Stored data entries
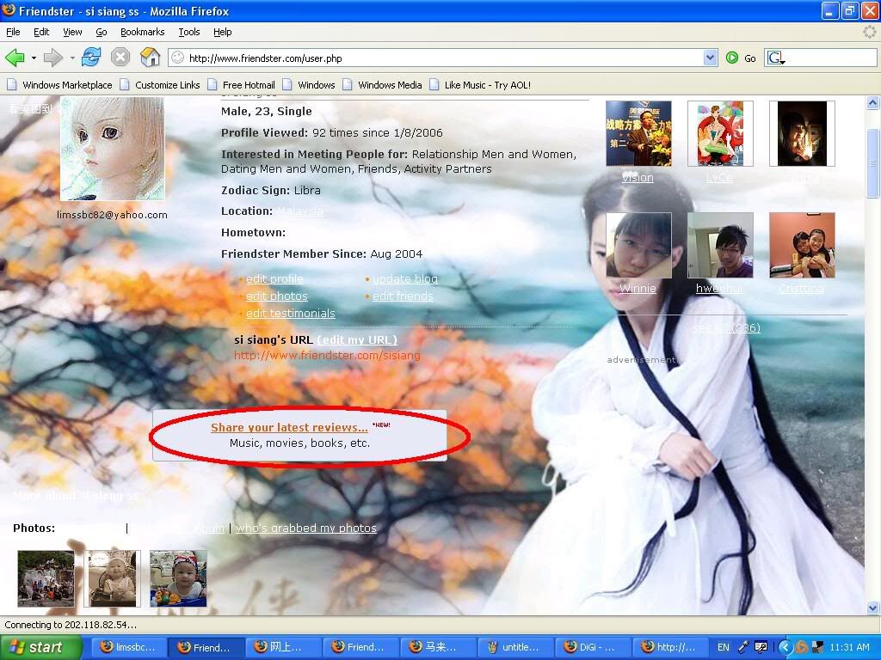This screenshot has height=660, width=881.
Task: Open the back button history dropdown arrow
Action: [34, 58]
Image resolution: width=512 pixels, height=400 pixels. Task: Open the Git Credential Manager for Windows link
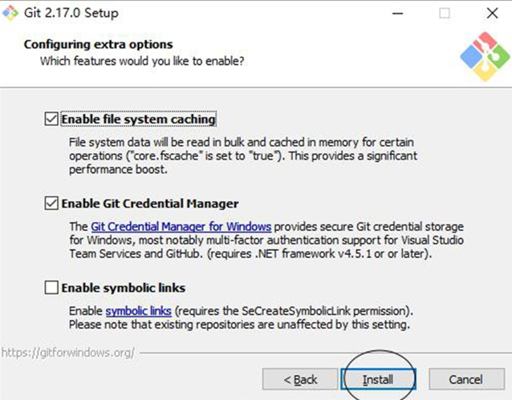tap(181, 226)
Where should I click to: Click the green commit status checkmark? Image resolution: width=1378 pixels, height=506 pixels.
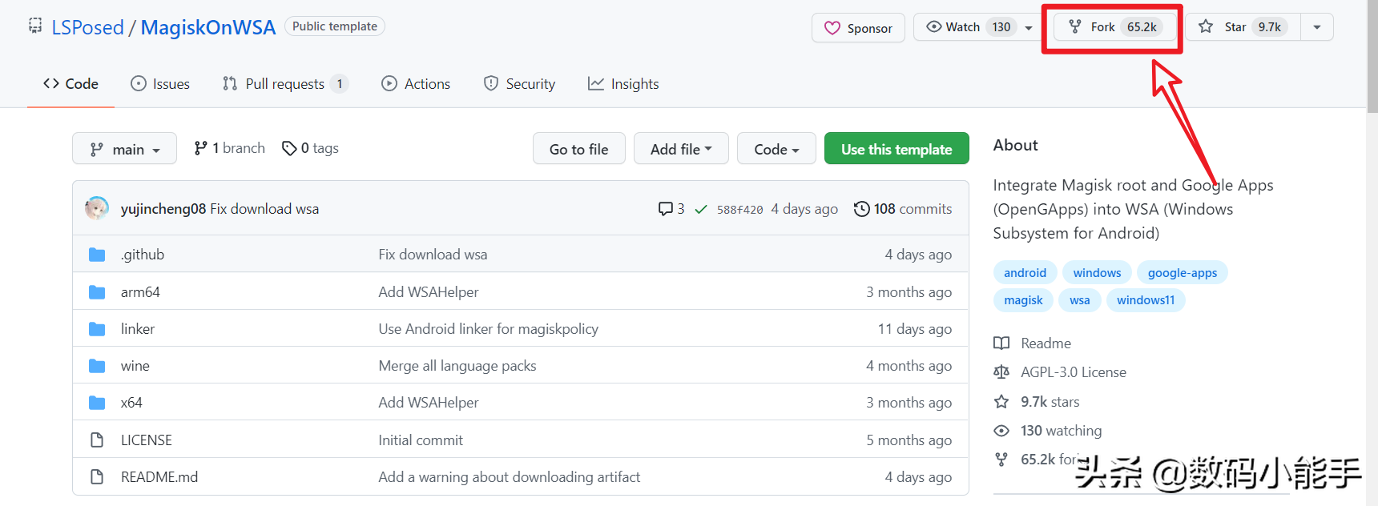(x=701, y=210)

■ TASK DETAILS
Using the records above, extract exactly and only the lines from the one with "Where should I" through the final line, inclusive, leaving out pictures.

■ SOLUTION
Where should I click to: Click the green commit status checkmark? Image resolution: width=1378 pixels, height=506 pixels.
(x=701, y=210)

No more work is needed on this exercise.